**Your assignment**
List every line of the material below that contains the word "Find", matching capitalization exactly.

**Given information**
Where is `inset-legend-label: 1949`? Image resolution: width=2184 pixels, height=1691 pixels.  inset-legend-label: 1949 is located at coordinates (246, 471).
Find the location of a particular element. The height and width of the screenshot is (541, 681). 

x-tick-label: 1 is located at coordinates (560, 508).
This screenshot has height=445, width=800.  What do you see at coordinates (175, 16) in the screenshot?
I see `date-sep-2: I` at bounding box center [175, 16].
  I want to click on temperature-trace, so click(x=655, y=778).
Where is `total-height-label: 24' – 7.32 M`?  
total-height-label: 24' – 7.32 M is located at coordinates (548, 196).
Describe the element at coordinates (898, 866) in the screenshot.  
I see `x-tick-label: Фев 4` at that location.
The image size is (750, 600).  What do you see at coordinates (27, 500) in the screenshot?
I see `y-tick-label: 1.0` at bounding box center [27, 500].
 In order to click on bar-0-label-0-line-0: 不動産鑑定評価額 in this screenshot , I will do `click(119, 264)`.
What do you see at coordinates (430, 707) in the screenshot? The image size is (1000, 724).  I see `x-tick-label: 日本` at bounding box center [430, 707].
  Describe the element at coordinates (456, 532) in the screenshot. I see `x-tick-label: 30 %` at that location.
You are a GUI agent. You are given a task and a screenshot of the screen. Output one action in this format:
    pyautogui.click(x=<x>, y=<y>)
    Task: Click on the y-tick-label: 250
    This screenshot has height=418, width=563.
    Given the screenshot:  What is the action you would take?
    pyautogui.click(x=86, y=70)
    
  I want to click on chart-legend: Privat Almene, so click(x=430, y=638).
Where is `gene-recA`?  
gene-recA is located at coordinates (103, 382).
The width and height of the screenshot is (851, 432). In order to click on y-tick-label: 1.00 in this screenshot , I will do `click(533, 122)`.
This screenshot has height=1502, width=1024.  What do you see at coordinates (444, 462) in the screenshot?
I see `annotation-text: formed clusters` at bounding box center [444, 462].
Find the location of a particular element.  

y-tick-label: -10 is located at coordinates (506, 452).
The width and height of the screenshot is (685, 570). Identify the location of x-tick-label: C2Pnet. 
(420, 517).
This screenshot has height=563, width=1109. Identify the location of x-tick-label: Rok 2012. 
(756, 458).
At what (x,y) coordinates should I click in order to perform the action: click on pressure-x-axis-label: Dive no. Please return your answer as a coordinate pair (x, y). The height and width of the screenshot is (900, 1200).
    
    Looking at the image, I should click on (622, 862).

**Exercise answer**
Find the location of a particular element. The height and width of the screenshot is (541, 681). 
Find the location of a particular element.  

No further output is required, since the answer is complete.